Not being a true computer freak I have one, minor, quibble:
On Thu, 24 Feb 2005, Jeff Templon wrote:
> The idea is to make "name" the thing you really care about. I chose to go
> with Rod Walker's suggestion -- ELC for Enterprise Linux Compatible.
We have PCs with ~4GHz 64bit multicore CPUs with heatsinks that can hold a
burger.
Could we not just go _with_ "EnterpriseLinuxCompatible"?
[though I don't think it's as bad as "SL" - is that Scientific? or SuSE?]
> Let's face it: if we can't get a program to run the same on
> RHEL,SL,SLC,and CentOS, we are really screwed because these are supposed
> to be the same OS just recompiled by different people. [ Note I said
> "supposed" ... one could guess that if we can't get programs to run on all
> four, then someone broke the supposition ].
If it doesn't run on RHEL and x, then x is NOT "EnterpriseLinuxCompatible"
by definition and so should be a different OS name anyway, so we're not
that screwed. Except you do need an RHEL installation somewhere as a
reference!
On the subject of "how much should we reveal" I don't think we should be
too shy. Ahem. These descriptions apply to the Worker Nodes; my view is
that we should be going towards having the WNs totally sandboxed off from
the rest of the world with all interactions going through the local
service nodes... yet only monitoring (via R-GMA) is close - everything
else seems to be heading the other way.
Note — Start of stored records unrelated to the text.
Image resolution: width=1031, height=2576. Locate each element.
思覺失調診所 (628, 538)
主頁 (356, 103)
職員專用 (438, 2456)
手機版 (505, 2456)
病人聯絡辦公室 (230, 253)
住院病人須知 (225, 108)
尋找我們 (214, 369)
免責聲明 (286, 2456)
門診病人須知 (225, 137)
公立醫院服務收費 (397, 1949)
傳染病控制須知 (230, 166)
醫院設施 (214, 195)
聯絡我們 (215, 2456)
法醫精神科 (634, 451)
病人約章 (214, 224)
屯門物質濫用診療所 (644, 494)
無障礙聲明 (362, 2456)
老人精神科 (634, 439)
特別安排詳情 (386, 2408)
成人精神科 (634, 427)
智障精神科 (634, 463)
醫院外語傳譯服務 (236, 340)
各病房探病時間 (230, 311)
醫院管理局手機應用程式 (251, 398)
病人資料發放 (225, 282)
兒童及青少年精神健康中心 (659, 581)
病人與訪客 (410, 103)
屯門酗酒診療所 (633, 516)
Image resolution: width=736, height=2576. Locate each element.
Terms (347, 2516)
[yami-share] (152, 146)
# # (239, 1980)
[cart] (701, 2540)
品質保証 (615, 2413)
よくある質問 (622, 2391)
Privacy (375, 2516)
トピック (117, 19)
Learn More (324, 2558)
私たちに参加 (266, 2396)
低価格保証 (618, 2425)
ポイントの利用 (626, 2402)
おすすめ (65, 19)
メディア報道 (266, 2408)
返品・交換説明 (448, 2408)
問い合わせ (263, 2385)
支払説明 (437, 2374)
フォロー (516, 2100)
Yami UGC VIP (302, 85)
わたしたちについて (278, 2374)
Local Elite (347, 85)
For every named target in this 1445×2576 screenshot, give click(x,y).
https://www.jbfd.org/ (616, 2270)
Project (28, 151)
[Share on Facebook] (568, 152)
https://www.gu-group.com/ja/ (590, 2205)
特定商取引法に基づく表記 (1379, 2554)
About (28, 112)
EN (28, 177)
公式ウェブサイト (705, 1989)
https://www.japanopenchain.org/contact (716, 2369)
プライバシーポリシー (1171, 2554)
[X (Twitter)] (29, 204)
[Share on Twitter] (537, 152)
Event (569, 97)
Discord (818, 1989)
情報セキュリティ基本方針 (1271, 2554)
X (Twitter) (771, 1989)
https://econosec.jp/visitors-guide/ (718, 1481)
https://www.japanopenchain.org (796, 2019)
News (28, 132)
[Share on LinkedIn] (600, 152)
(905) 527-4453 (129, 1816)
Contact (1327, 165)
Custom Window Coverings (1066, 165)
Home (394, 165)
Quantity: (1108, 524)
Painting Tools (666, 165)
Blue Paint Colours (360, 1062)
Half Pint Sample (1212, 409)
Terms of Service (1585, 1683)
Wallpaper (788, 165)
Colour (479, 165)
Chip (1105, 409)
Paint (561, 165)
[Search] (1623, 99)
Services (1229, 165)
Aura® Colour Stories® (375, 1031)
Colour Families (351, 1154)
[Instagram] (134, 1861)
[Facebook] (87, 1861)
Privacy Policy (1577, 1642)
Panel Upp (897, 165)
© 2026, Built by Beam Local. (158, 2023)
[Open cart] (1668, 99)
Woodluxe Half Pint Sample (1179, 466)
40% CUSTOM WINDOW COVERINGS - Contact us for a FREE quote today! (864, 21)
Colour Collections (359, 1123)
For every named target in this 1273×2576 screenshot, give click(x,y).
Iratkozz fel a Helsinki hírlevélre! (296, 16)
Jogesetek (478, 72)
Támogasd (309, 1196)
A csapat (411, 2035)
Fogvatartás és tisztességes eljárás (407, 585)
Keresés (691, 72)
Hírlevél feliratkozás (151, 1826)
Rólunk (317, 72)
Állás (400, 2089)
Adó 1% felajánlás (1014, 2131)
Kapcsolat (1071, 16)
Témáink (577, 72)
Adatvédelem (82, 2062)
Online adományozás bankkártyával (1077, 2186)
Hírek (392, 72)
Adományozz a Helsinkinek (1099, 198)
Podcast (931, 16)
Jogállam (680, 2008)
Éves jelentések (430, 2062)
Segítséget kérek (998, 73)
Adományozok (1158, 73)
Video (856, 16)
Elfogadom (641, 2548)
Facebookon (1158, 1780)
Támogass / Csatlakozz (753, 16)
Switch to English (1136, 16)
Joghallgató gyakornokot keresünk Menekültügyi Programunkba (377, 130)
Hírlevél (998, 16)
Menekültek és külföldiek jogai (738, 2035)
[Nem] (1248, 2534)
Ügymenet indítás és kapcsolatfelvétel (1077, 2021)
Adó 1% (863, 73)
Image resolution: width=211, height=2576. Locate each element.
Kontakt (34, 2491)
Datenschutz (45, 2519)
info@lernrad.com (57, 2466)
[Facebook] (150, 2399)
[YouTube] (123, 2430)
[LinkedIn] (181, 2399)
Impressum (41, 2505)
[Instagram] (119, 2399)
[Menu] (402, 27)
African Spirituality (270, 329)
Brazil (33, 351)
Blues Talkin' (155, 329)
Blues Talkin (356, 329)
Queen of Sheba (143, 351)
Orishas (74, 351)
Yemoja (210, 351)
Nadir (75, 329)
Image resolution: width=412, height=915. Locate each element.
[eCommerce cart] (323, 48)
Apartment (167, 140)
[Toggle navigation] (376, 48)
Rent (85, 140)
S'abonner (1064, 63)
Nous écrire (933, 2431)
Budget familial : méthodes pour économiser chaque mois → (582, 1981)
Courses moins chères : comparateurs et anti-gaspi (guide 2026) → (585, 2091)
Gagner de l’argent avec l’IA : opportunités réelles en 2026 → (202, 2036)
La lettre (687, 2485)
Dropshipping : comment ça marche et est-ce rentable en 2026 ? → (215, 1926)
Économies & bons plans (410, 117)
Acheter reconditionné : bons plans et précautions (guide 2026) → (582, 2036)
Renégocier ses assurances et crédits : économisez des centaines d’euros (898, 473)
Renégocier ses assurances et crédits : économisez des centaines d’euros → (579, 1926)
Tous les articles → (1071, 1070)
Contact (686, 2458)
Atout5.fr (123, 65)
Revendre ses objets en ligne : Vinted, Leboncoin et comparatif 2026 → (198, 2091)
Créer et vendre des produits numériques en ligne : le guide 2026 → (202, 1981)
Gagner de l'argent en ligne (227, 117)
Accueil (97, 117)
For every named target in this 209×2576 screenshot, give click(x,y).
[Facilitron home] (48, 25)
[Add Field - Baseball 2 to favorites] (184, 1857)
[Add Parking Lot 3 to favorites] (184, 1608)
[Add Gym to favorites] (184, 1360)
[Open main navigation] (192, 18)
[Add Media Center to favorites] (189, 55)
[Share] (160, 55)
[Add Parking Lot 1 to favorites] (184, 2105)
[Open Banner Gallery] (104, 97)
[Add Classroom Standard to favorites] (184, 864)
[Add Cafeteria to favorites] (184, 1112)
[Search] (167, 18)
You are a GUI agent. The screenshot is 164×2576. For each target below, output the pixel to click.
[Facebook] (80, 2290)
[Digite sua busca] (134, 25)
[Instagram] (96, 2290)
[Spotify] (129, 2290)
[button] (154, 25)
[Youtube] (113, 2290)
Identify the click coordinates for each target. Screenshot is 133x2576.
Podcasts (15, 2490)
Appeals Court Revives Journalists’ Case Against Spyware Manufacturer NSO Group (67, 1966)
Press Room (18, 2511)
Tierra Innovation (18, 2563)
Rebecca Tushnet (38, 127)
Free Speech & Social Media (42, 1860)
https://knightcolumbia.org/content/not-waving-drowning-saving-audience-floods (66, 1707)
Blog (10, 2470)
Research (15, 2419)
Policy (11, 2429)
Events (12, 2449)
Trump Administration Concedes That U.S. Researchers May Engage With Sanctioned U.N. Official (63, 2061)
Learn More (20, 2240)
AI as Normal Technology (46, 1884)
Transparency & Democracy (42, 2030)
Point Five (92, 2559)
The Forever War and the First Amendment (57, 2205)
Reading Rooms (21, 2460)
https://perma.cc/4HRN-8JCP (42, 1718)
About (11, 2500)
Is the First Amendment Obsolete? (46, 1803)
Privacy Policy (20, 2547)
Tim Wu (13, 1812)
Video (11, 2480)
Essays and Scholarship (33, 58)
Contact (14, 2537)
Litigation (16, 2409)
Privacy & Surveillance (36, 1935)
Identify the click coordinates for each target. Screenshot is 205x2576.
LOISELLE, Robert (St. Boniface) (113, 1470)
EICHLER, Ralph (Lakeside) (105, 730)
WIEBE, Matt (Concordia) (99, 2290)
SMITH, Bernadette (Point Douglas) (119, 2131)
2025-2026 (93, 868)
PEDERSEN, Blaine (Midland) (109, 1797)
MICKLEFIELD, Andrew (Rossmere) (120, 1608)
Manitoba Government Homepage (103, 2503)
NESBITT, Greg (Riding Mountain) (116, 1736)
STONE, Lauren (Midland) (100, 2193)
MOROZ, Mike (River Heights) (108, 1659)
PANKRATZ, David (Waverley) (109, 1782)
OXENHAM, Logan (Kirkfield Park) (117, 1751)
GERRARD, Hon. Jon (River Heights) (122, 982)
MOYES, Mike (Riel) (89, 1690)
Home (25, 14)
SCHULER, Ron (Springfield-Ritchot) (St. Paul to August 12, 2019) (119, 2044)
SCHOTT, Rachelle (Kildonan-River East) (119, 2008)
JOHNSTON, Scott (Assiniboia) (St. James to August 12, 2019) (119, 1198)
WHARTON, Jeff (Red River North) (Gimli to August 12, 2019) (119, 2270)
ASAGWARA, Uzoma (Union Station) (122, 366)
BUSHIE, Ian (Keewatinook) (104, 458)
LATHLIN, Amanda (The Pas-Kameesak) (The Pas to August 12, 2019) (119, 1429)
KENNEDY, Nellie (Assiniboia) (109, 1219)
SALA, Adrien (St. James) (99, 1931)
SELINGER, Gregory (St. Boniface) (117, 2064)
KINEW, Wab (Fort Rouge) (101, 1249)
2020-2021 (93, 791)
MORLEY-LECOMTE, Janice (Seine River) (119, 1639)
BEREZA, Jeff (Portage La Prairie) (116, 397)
And I'm still worried that if the
wrong incident occurs, a knee-jerk reaction on-high might see the current
setup as a huge DDoS system and impose a solution we might not like.
Since it shouldn't be possible to hit a WN directly from outside, the
information system then wouldn't be revealing anything a malicious user
wouldn't get from 'uname -a'. The service nodes themselves could be
running something else completely...
Thanks
Henry
--
Dr. Henry Nebrensky [log in to unmask]
http://people.brunel.ac.uk/~eesrjjn
"The opossum is a very sophisticated animal.
It doesn't even get up until 5 or 6 p.m."